THE PROBLEM: Write out the data once more, exactly as it reads.

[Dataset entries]
■ ■ ■

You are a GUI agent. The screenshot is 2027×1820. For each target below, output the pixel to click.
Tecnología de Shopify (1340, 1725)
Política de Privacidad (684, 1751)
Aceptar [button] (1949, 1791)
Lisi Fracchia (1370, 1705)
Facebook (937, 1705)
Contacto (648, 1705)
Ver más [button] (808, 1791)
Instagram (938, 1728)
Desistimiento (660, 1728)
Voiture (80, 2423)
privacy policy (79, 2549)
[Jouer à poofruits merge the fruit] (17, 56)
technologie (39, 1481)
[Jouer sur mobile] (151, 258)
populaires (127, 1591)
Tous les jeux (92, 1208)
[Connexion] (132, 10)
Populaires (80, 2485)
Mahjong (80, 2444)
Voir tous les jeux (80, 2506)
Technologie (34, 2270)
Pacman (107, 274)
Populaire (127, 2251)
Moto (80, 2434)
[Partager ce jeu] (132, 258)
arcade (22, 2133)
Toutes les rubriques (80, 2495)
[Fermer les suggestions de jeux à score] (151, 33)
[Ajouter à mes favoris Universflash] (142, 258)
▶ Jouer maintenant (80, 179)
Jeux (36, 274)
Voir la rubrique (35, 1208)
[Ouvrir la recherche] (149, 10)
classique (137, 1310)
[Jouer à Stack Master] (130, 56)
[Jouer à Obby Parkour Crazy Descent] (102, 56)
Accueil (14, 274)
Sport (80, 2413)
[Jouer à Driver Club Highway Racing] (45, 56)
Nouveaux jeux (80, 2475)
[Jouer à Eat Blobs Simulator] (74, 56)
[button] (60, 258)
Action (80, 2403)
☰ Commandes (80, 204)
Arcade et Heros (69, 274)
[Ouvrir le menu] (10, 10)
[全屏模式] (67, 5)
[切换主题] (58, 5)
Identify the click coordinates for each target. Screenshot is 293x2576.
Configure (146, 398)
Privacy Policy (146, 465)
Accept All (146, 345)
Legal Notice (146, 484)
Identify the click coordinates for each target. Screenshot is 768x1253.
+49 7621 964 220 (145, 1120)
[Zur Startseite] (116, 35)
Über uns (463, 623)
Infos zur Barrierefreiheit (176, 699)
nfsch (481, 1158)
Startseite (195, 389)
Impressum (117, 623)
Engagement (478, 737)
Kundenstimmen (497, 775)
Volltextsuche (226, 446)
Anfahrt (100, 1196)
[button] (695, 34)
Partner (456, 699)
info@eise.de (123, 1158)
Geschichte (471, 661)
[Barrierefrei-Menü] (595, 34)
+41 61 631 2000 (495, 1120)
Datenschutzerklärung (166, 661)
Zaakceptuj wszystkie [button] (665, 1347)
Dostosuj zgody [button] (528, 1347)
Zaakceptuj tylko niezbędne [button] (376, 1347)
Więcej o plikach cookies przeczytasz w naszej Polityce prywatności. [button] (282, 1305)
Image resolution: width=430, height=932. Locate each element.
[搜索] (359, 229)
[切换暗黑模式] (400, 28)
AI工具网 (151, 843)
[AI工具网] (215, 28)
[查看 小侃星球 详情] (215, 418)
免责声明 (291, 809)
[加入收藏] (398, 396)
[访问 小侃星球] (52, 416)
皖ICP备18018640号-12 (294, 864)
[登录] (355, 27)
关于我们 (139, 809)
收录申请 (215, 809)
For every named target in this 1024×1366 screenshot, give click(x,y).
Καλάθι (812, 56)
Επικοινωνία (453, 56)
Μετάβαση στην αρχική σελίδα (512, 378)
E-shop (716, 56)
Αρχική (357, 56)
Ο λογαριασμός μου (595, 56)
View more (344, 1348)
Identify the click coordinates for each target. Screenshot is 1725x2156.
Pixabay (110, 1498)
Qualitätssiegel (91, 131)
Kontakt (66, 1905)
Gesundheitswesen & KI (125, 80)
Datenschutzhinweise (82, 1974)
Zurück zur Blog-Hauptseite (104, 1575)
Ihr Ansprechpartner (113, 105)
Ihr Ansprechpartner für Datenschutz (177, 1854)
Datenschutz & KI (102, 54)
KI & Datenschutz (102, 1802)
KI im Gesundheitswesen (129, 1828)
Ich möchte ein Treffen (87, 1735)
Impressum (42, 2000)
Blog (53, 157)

■ ■ ■

RESULT OF THE EXERCISE:
You are a GUI agent. The screenshot is 2027×1820. For each target below, output the pixel to click.
Tecnología de Shopify (1340, 1725)
Política de Privacidad (684, 1751)
Aceptar [button] (1949, 1791)
Lisi Fracchia (1370, 1705)
Facebook (937, 1705)
Contacto (648, 1705)
Ver más [button] (808, 1791)
Instagram (938, 1728)
Desistimiento (660, 1728)
Voiture (80, 2423)
privacy policy (79, 2549)
[Jouer à poofruits merge the fruit] (17, 56)
technologie (39, 1481)
[Jouer sur mobile] (151, 258)
populaires (127, 1591)
Tous les jeux (92, 1208)
[Connexion] (132, 10)
Populaires (80, 2485)
Mahjong (80, 2444)
Voir tous les jeux (80, 2506)
Technologie (34, 2270)
Pacman (107, 274)
Populaire (127, 2251)
Moto (80, 2434)
[Partager ce jeu] (132, 258)
arcade (22, 2133)
Toutes les rubriques (80, 2495)
[Fermer les suggestions de jeux à score] (151, 33)
[Ajouter à mes favoris Universflash] (142, 258)
▶ Jouer maintenant (80, 179)
Jeux (36, 274)
Voir la rubrique (35, 1208)
[Ouvrir la recherche] (149, 10)
classique (137, 1310)
[Jouer à Stack Master] (130, 56)
[Jouer à Obby Parkour Crazy Descent] (102, 56)
Accueil (14, 274)
Sport (80, 2413)
[Jouer à Driver Club Highway Racing] (45, 56)
Nouveaux jeux (80, 2475)
[Jouer à Eat Blobs Simulator] (74, 56)
[button] (60, 258)
Action (80, 2403)
☰ Commandes (80, 204)
Arcade et Heros (69, 274)
[Ouvrir le menu] (10, 10)
[全屏模式] (67, 5)
[切换主题] (58, 5)
Identify the click coordinates for each target. Screenshot is 293x2576.
Configure (146, 398)
Privacy Policy (146, 465)
Accept All (146, 345)
Legal Notice (146, 484)
Identify the click coordinates for each target. Screenshot is 768x1253.
+49 7621 964 220 (145, 1120)
[Zur Startseite] (116, 35)
Über uns (463, 623)
Infos zur Barrierefreiheit (176, 699)
nfsch (481, 1158)
Startseite (195, 389)
Impressum (117, 623)
Engagement (478, 737)
Kundenstimmen (497, 775)
Volltextsuche (226, 446)
Anfahrt (100, 1196)
[button] (695, 34)
Partner (456, 699)
info@eise.de (123, 1158)
Geschichte (471, 661)
[Barrierefrei-Menü] (595, 34)
+41 61 631 2000 (495, 1120)
Datenschutzerklärung (166, 661)
Zaakceptuj wszystkie [button] (665, 1347)
Dostosuj zgody [button] (528, 1347)
Zaakceptuj tylko niezbędne [button] (376, 1347)
Więcej o plikach cookies przeczytasz w naszej Polityce prywatności. [button] (282, 1305)
Image resolution: width=430, height=932. Locate each element.
[搜索] (359, 229)
[切换暗黑模式] (400, 28)
AI工具网 (151, 843)
[AI工具网] (215, 28)
[查看 小侃星球 详情] (215, 418)
免责声明 (291, 809)
[加入收藏] (398, 396)
[访问 小侃星球] (52, 416)
皖ICP备18018640号-12 (294, 864)
[登录] (355, 27)
关于我们 (139, 809)
收录申请 (215, 809)
For every named target in this 1024×1366 screenshot, give click(x,y).
Καλάθι (812, 56)
Επικοινωνία (453, 56)
Μετάβαση στην αρχική σελίδα (512, 378)
E-shop (716, 56)
Αρχική (357, 56)
Ο λογαριασμός μου (595, 56)
View more (344, 1348)
Identify the click coordinates for each target. Screenshot is 1725x2156.
Pixabay (110, 1498)
Qualitätssiegel (91, 131)
Kontakt (66, 1905)
Gesundheitswesen & KI (125, 80)
Datenschutzhinweise (82, 1974)
Zurück zur Blog-Hauptseite (104, 1575)
Ihr Ansprechpartner (113, 105)
Ihr Ansprechpartner für Datenschutz (177, 1854)
Datenschutz & KI (102, 54)
KI & Datenschutz (102, 1802)
KI im Gesundheitswesen (129, 1828)
Ich möchte ein Treffen (87, 1735)
Impressum (42, 2000)
Blog (53, 157)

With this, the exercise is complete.